• Exercise details:
From top to bottom, print the listing word for word and skip any pictures it contains.
########
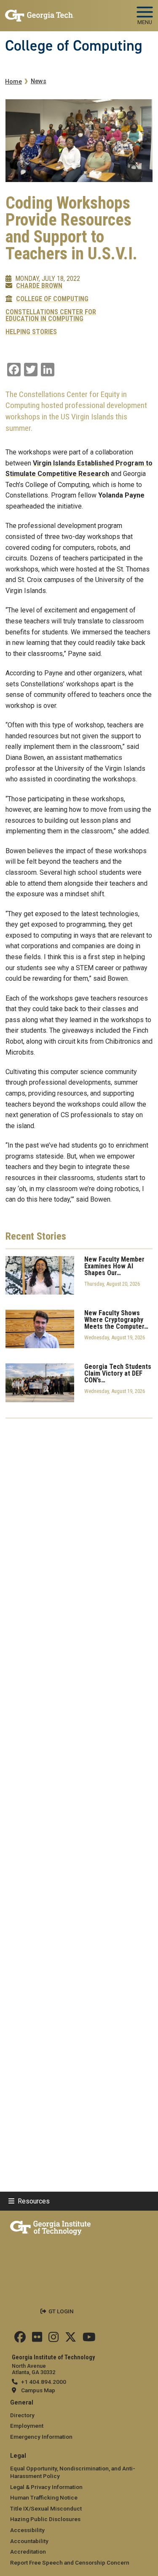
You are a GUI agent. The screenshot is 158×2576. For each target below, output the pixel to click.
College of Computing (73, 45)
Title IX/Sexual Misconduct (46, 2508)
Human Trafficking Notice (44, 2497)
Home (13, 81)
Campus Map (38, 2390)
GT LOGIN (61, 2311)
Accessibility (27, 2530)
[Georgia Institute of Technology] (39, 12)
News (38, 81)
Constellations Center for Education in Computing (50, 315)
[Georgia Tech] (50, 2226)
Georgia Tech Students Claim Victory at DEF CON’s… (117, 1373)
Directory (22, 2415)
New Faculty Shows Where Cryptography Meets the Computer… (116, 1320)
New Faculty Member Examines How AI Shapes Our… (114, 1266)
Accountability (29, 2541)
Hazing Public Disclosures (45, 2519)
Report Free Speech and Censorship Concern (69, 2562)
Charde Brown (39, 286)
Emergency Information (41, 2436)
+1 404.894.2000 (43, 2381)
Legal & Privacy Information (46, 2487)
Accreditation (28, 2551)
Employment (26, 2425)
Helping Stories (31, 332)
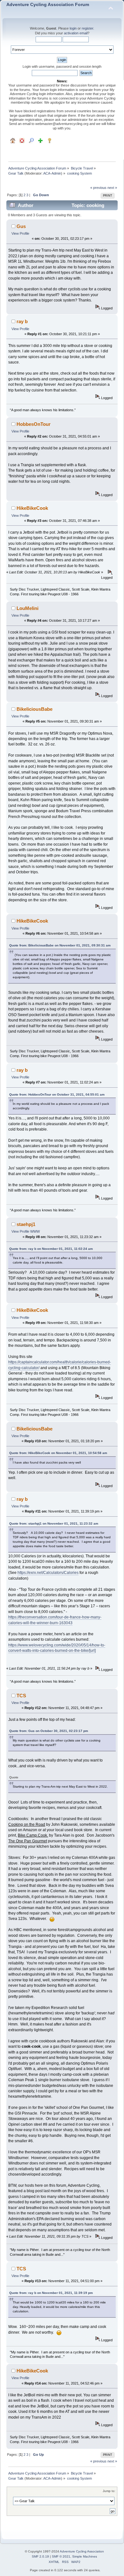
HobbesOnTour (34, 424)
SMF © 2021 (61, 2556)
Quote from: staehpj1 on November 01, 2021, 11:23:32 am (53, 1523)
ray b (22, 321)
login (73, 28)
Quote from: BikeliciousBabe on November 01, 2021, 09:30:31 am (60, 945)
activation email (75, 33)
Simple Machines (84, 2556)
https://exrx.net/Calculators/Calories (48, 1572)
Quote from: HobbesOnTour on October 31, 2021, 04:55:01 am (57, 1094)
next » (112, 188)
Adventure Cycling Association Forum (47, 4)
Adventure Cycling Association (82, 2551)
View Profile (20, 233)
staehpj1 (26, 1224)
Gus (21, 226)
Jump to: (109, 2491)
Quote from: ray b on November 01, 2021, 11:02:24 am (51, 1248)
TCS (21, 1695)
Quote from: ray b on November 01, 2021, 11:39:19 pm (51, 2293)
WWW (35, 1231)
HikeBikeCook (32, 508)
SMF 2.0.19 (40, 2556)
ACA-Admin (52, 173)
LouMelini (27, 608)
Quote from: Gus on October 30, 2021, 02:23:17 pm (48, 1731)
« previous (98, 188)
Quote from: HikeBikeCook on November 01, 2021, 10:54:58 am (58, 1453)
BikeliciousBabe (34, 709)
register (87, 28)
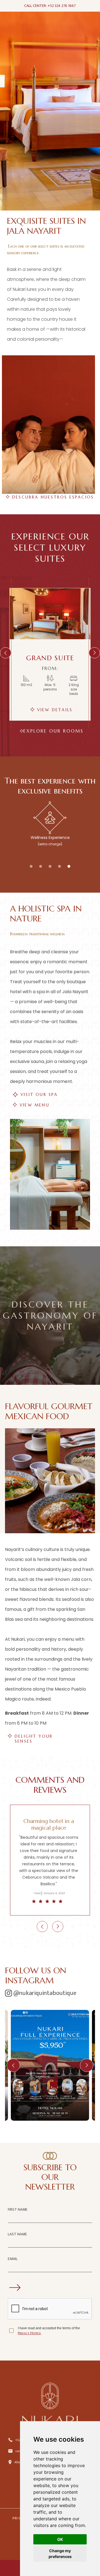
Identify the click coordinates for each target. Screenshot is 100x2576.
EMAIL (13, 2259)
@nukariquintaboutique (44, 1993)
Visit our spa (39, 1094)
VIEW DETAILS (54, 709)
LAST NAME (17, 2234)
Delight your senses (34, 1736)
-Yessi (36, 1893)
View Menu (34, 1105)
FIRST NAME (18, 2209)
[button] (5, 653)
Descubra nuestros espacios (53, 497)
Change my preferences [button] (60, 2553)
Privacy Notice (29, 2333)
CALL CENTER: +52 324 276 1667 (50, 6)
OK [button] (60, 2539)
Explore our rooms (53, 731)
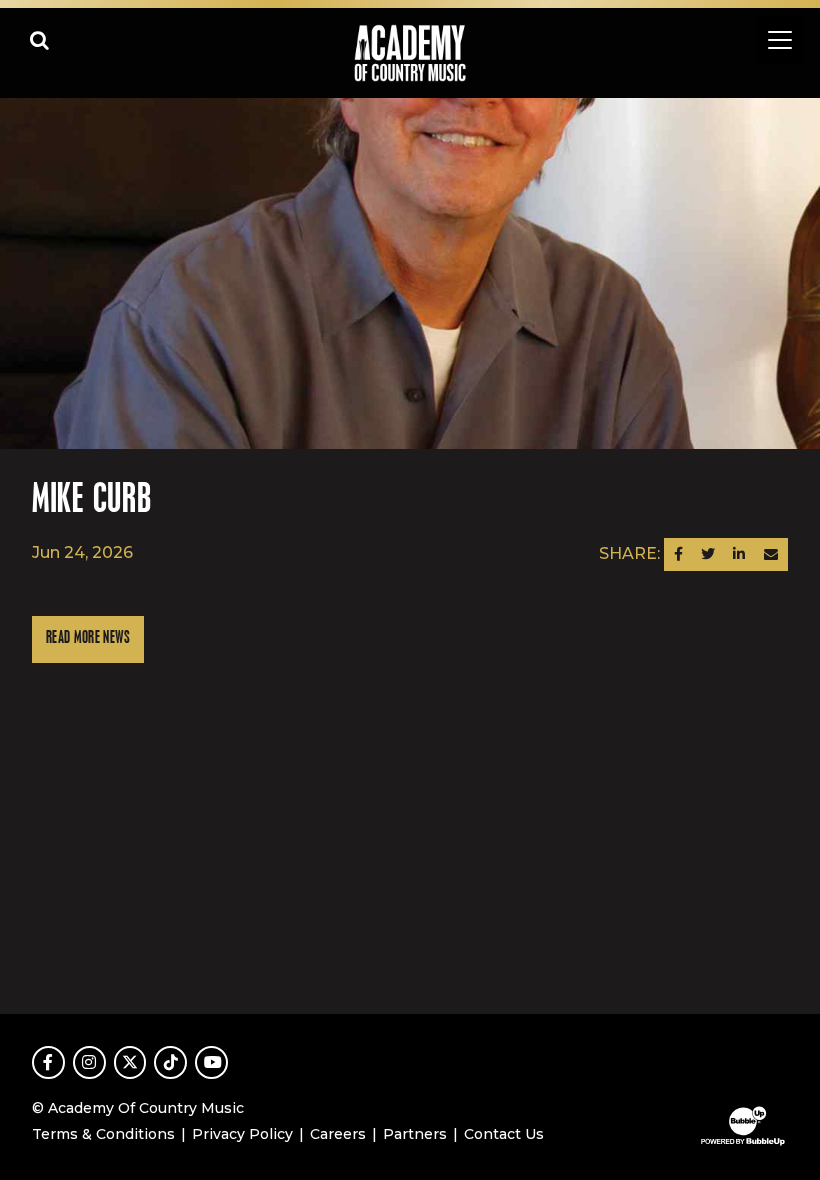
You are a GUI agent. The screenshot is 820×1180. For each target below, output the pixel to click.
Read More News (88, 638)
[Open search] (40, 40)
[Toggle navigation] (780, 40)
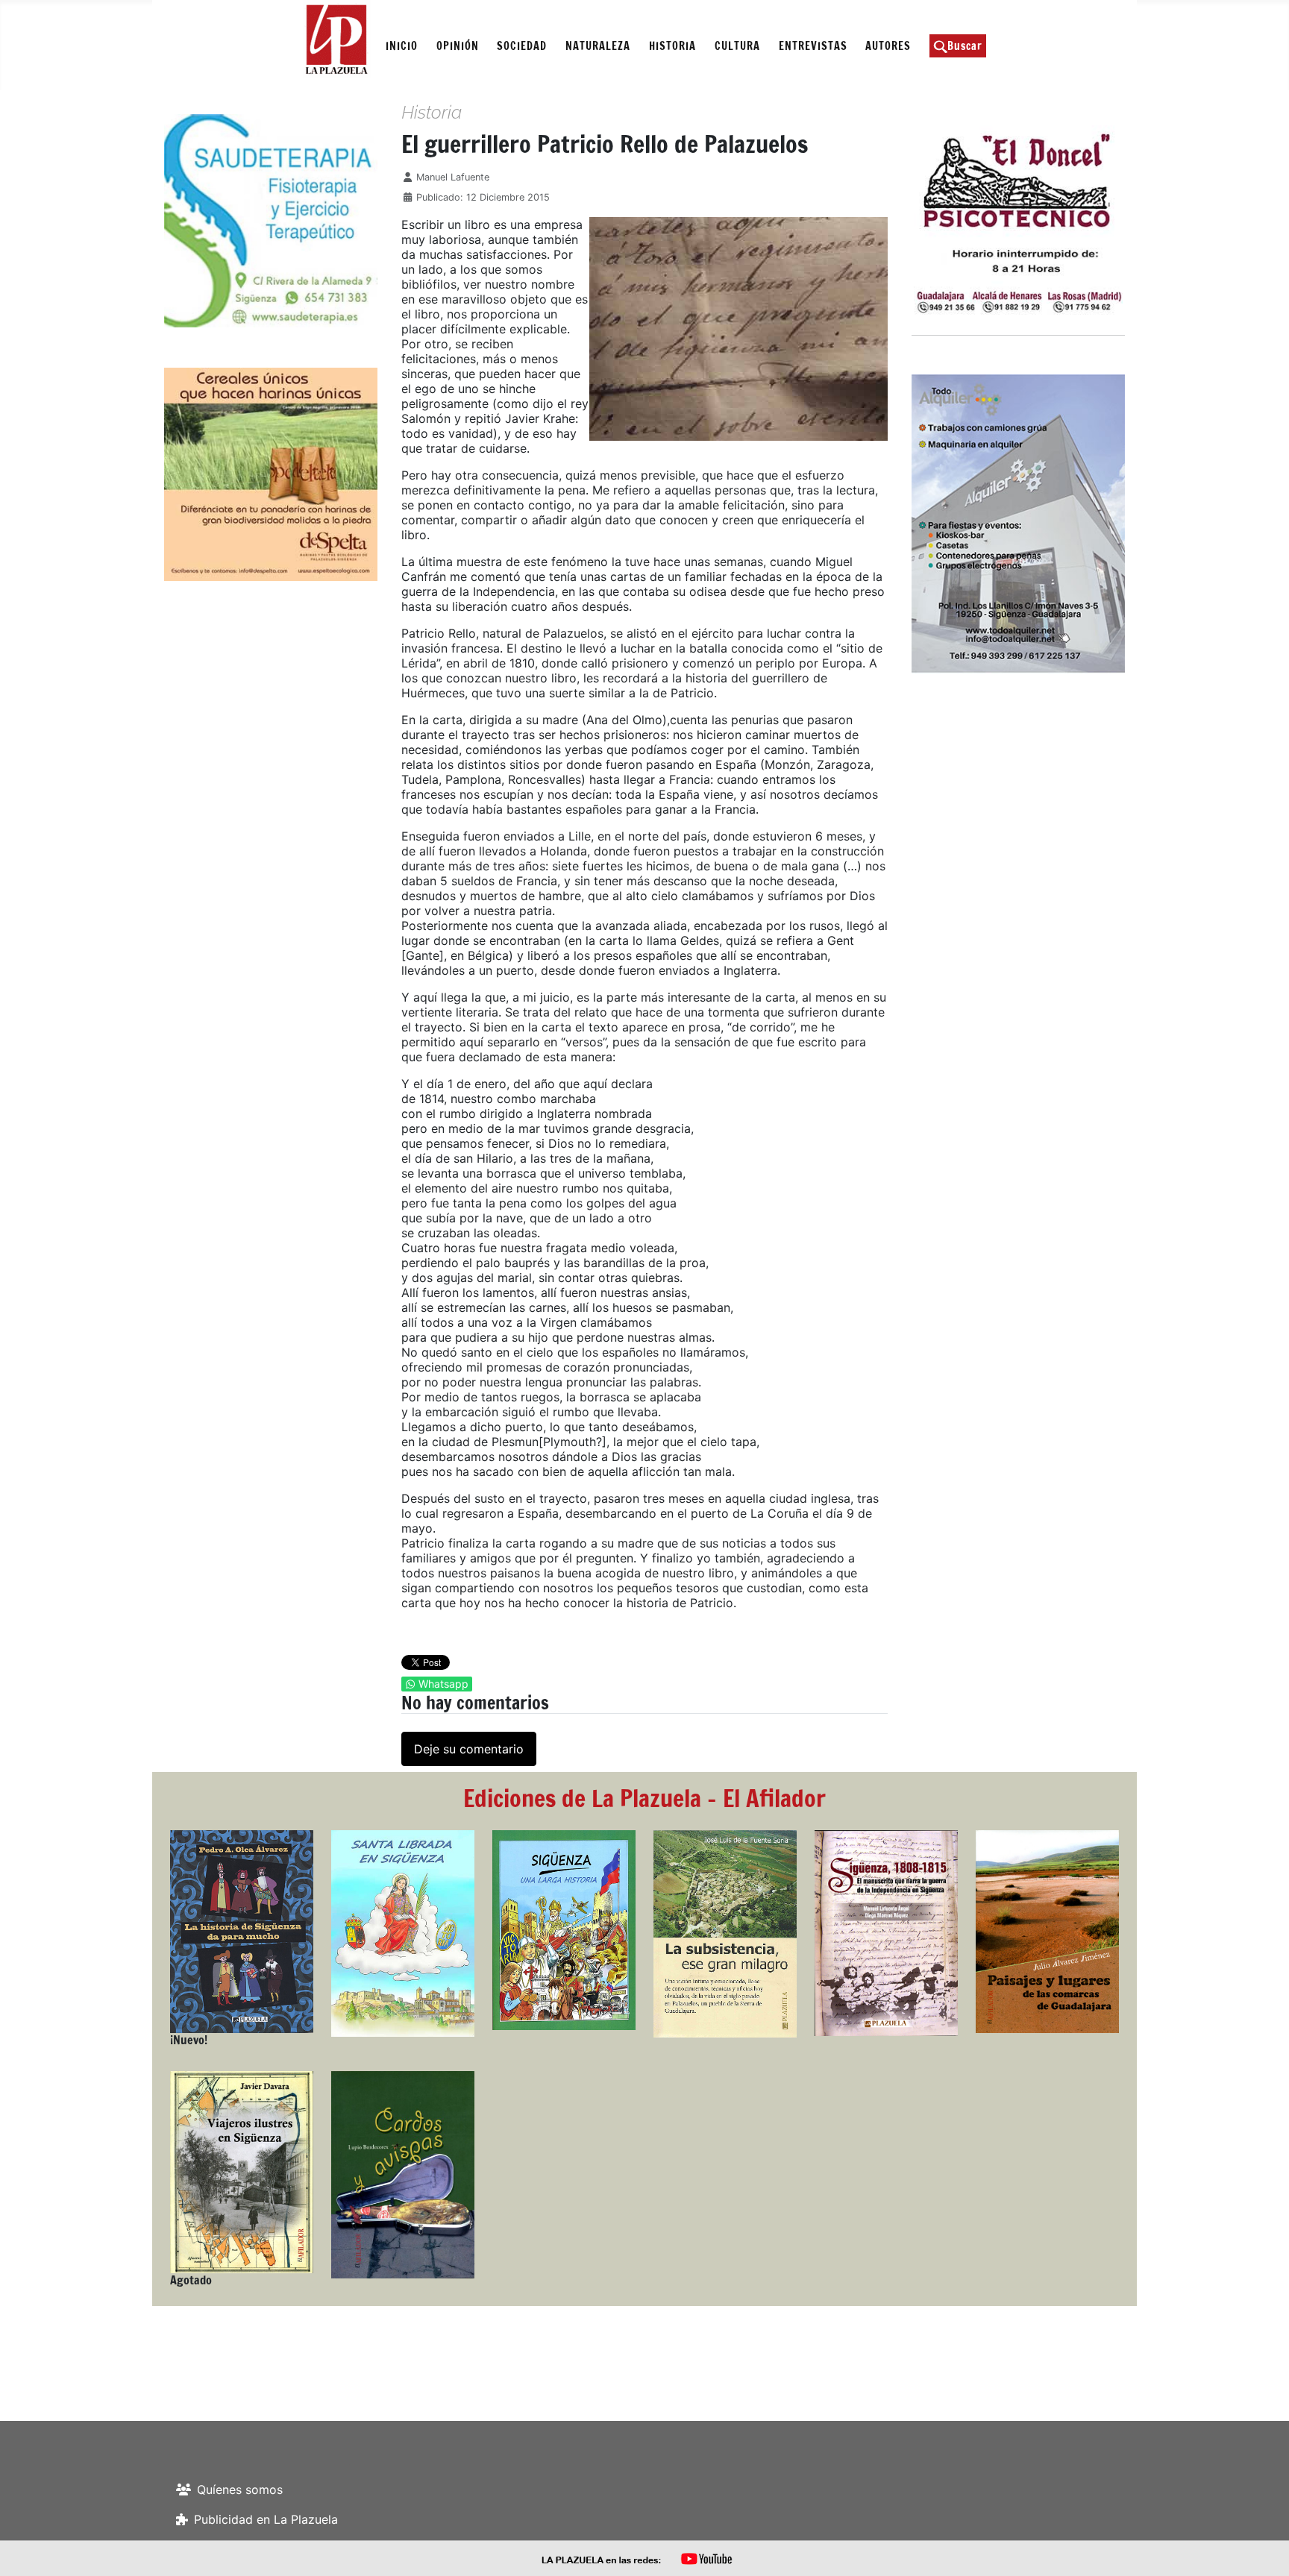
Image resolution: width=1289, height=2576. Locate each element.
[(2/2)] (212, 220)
########
• Output for this task:
You are a GUI agent. The screenshot is 158×2576. For each target below, output the pixel to click.
College of Computing (73, 45)
Title IX/Sexual Misconduct (46, 2508)
Human Trafficking Notice (44, 2497)
Home (13, 81)
Campus Map (38, 2390)
GT LOGIN (61, 2311)
Accessibility (27, 2530)
[Georgia Institute of Technology] (39, 12)
News (38, 81)
Constellations Center for Education in Computing (50, 315)
[Georgia Tech] (50, 2226)
Georgia Tech Students Claim Victory at DEF CON’s… (117, 1373)
Directory (22, 2415)
New Faculty Shows Where Cryptography Meets the Computer… (116, 1320)
New Faculty Member Examines How AI Shapes Our… (114, 1266)
Accountability (29, 2541)
Hazing Public Disclosures (45, 2519)
Report Free Speech and Censorship Concern (69, 2562)
Charde Brown (39, 286)
Emergency Information (41, 2436)
+1 404.894.2000 (43, 2381)
Legal & Privacy Information (46, 2487)
Accreditation (28, 2551)
Employment (26, 2425)
Helping Stories (31, 332)
HobbesOnTour (34, 424)
SMF © 2021 (61, 2556)
Quote from: staehpj1 on November 01, 2021, 11:23:32 am (53, 1523)
ray b (22, 321)
login (73, 28)
Quote from: BikeliciousBabe on November 01, 2021, 09:30:31 am (60, 945)
activation email (75, 33)
Simple Machines (84, 2556)
https://exrx.net/Calculators/Calories (48, 1572)
Quote from: HobbesOnTour on October 31, 2021, 04:55:01 am (57, 1094)
next » (112, 188)
Adventure Cycling Association Forum (47, 4)
Adventure Cycling Association (82, 2551)
View Profile (20, 233)
staehpj1 (26, 1224)
Gus (21, 226)
Jump to: (109, 2491)
Quote from: ray b on November 01, 2021, 11:02:24 am (51, 1248)
TCS (21, 1695)
Quote from: ray b on November 01, 2021, 11:39:19 pm (51, 2293)
WWW (35, 1231)
HikeBikeCook (32, 508)
SMF 2.0.19 (40, 2556)
ACA-Admin (52, 173)
LouMelini (27, 608)
Quote from: Gus on October 30, 2021, 02:23:17 pm (48, 1731)
« previous (98, 188)
Quote from: HikeBikeCook on November 01, 2021, 10:54:58 am (58, 1453)
BikeliciousBabe (34, 709)
register (87, 28)
Identify the click coordinates for each target. Screenshot is 100x2576.
EMAIL (13, 2259)
@nukariquintaboutique (44, 1993)
Visit our spa (39, 1094)
VIEW DETAILS (54, 709)
LAST NAME (17, 2234)
Delight your senses (34, 1736)
-Yessi (36, 1893)
View Menu (34, 1105)
FIRST NAME (18, 2209)
[button] (5, 653)
Descubra nuestros espacios (53, 497)
Change my preferences [button] (60, 2553)
Privacy Notice (29, 2333)
CALL CENTER: +52 324 276 1667 (50, 6)
OK [button] (60, 2539)
Explore our rooms (53, 731)
You are a GUI agent. The screenshot is 820×1180. For each target below, output the pixel to click.
Read More News (88, 638)
[Open search] (40, 40)
[Toggle navigation] (780, 40)
Image resolution: width=1289, height=2576. Locate each element.
[(2/2)] (212, 220)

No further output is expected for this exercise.